§ **Dataset entries**
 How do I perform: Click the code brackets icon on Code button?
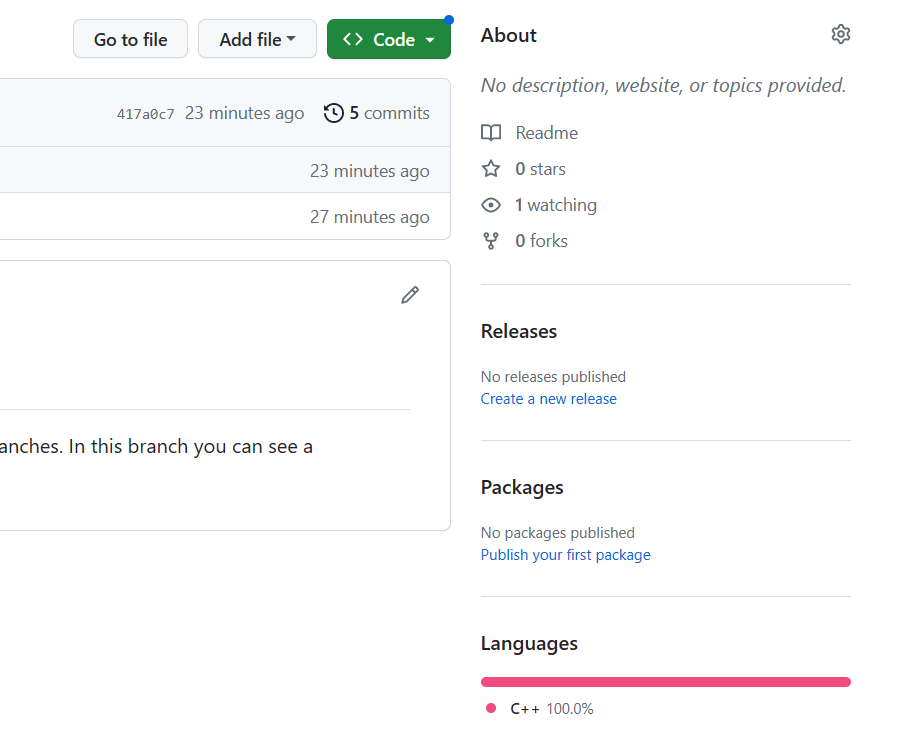pyautogui.click(x=353, y=40)
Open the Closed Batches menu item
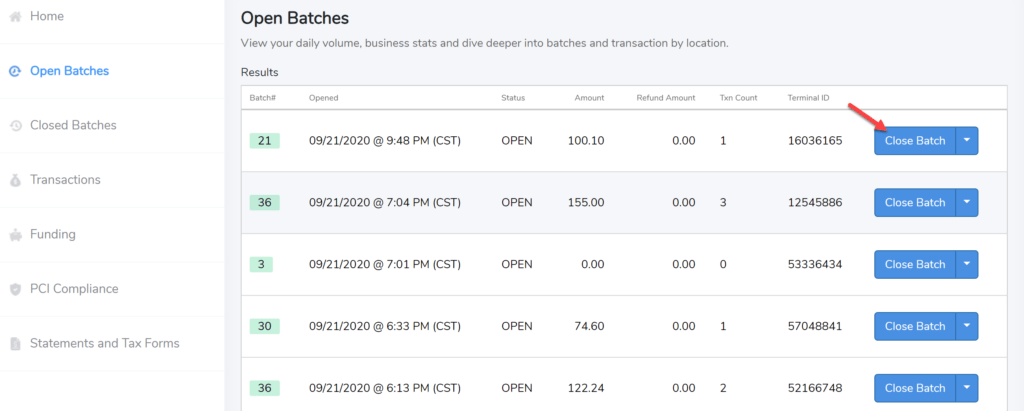 (x=73, y=125)
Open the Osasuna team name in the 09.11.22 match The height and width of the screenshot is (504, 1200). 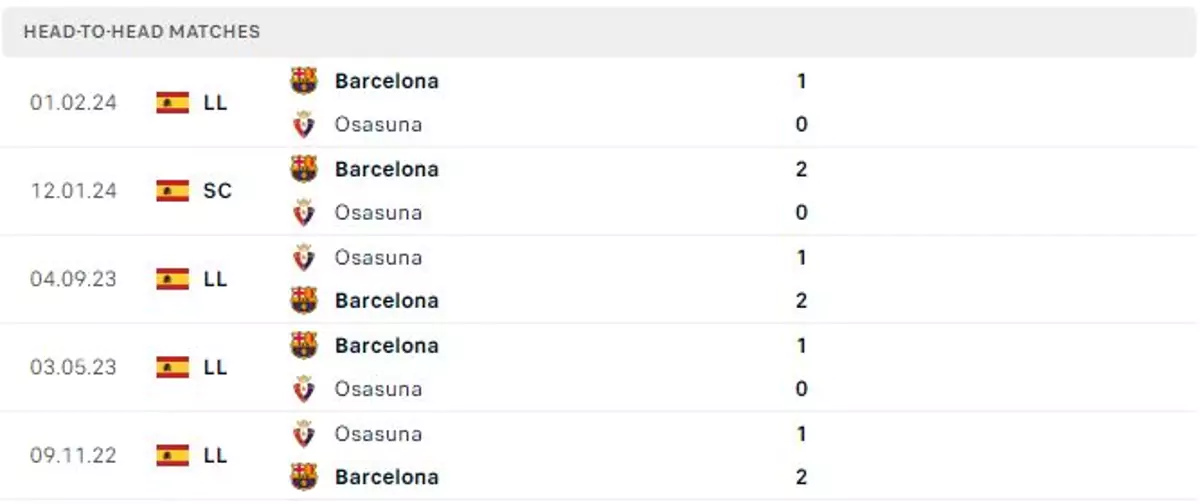[x=378, y=434]
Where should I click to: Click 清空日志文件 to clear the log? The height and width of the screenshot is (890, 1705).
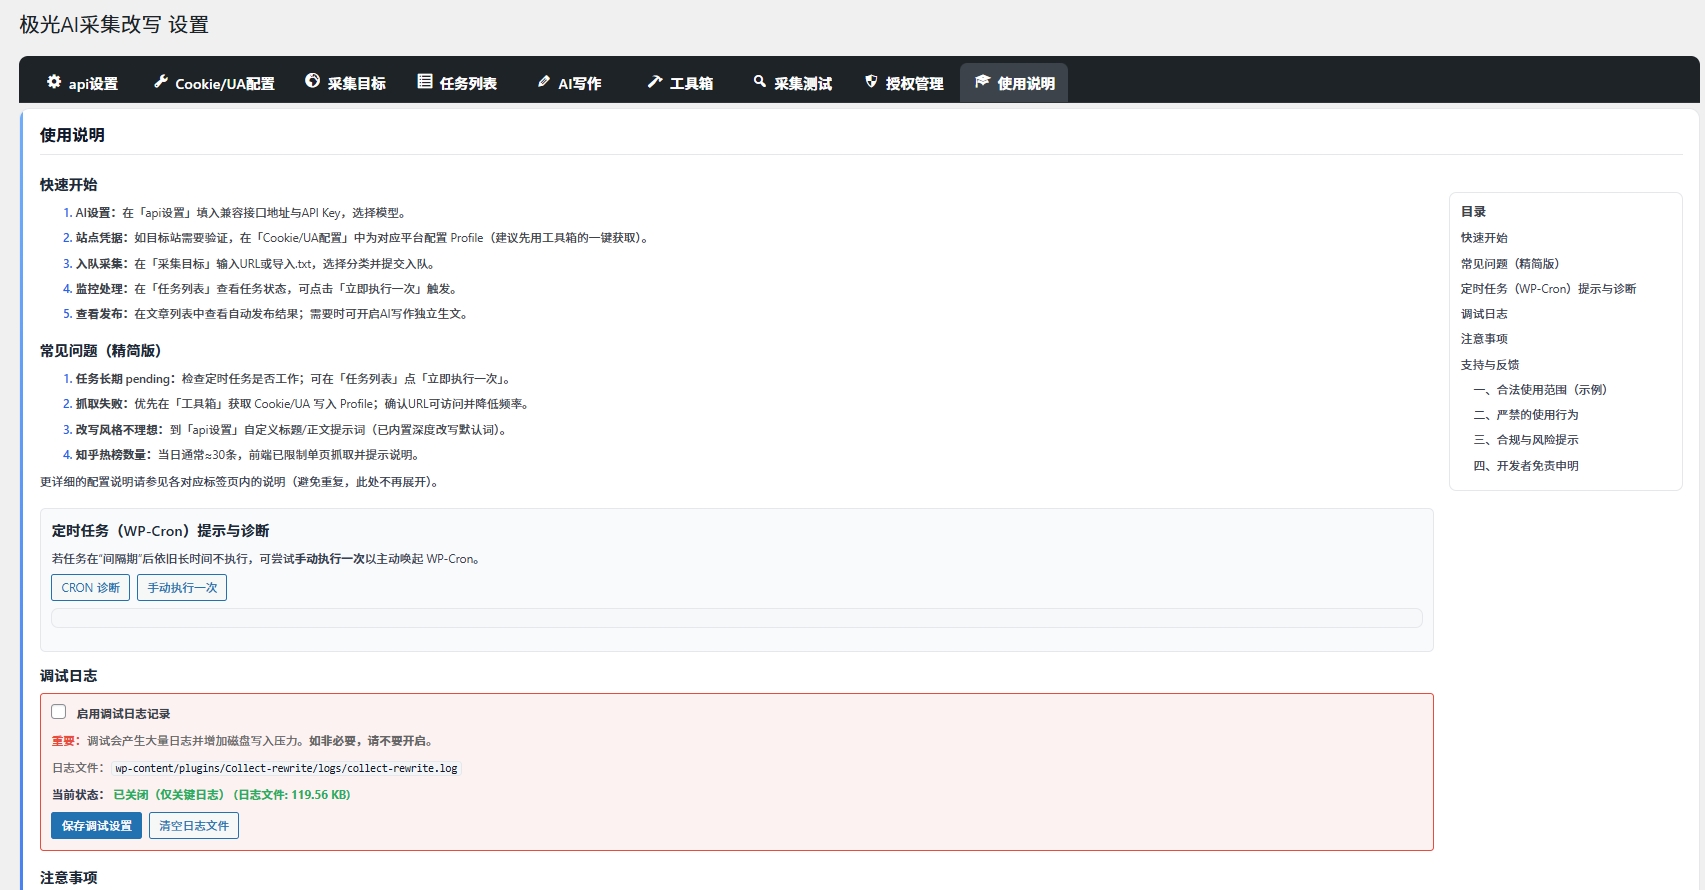[194, 826]
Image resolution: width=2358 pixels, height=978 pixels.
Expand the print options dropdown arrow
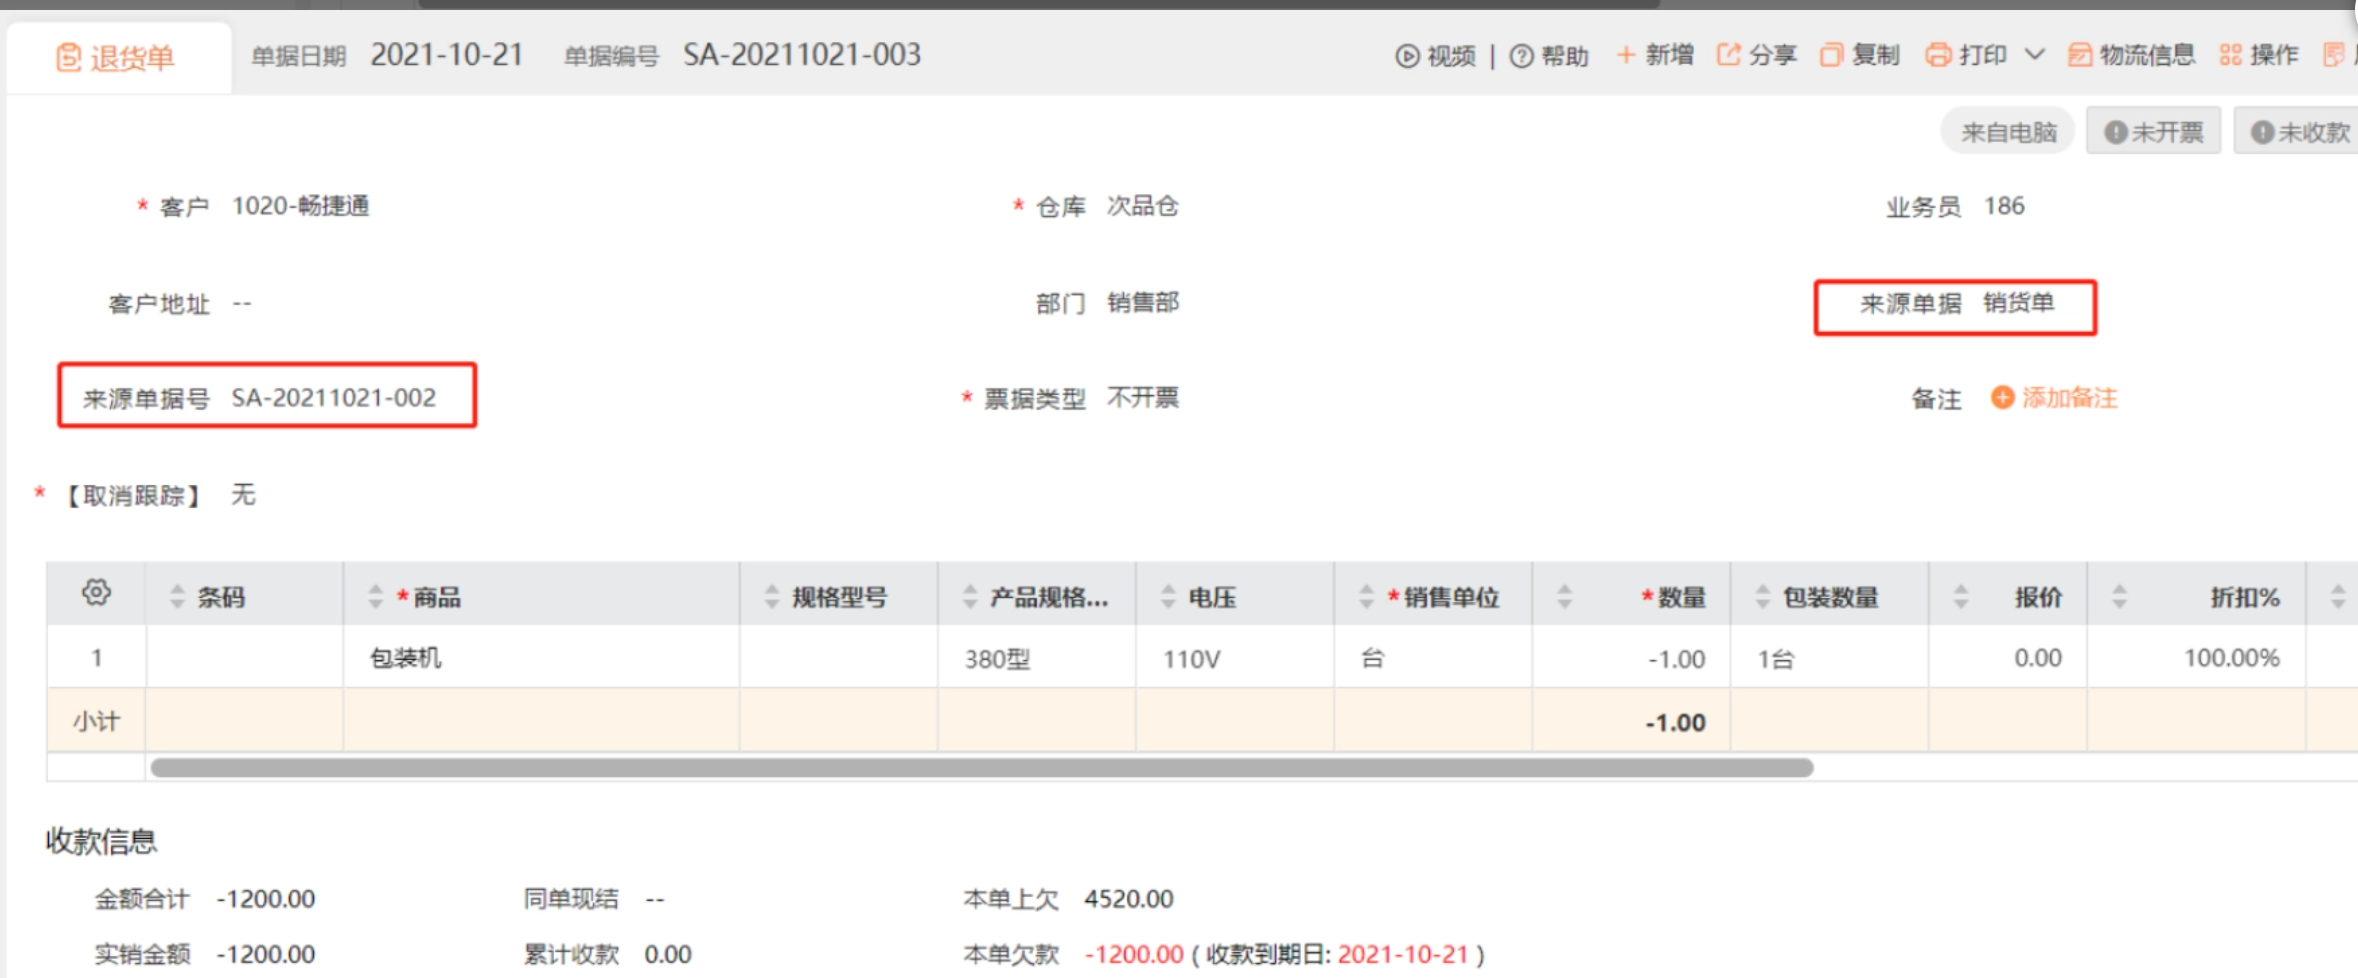tap(2034, 55)
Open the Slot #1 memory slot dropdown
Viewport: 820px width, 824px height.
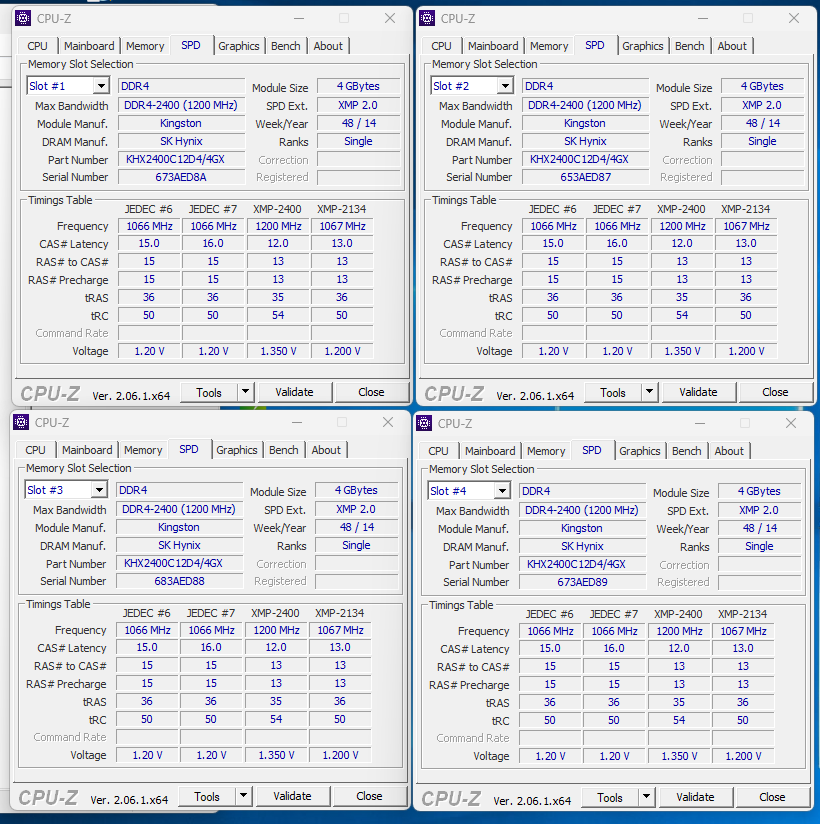100,87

§ **Exercise**
Starting with the line that contains "Where should I", give the lines again exactly as they appear through the last line of the data, pictures excluded.

§ **Answer for the task**
Where should I click to: Click 清空日志文件 to clear the log? The height and width of the screenshot is (890, 1705).
[194, 826]
Image resolution: width=2358 pixels, height=978 pixels.
Expand the print options dropdown arrow
tap(2034, 55)
Open the Slot #1 memory slot dropdown
Viewport: 820px width, 824px height.
100,87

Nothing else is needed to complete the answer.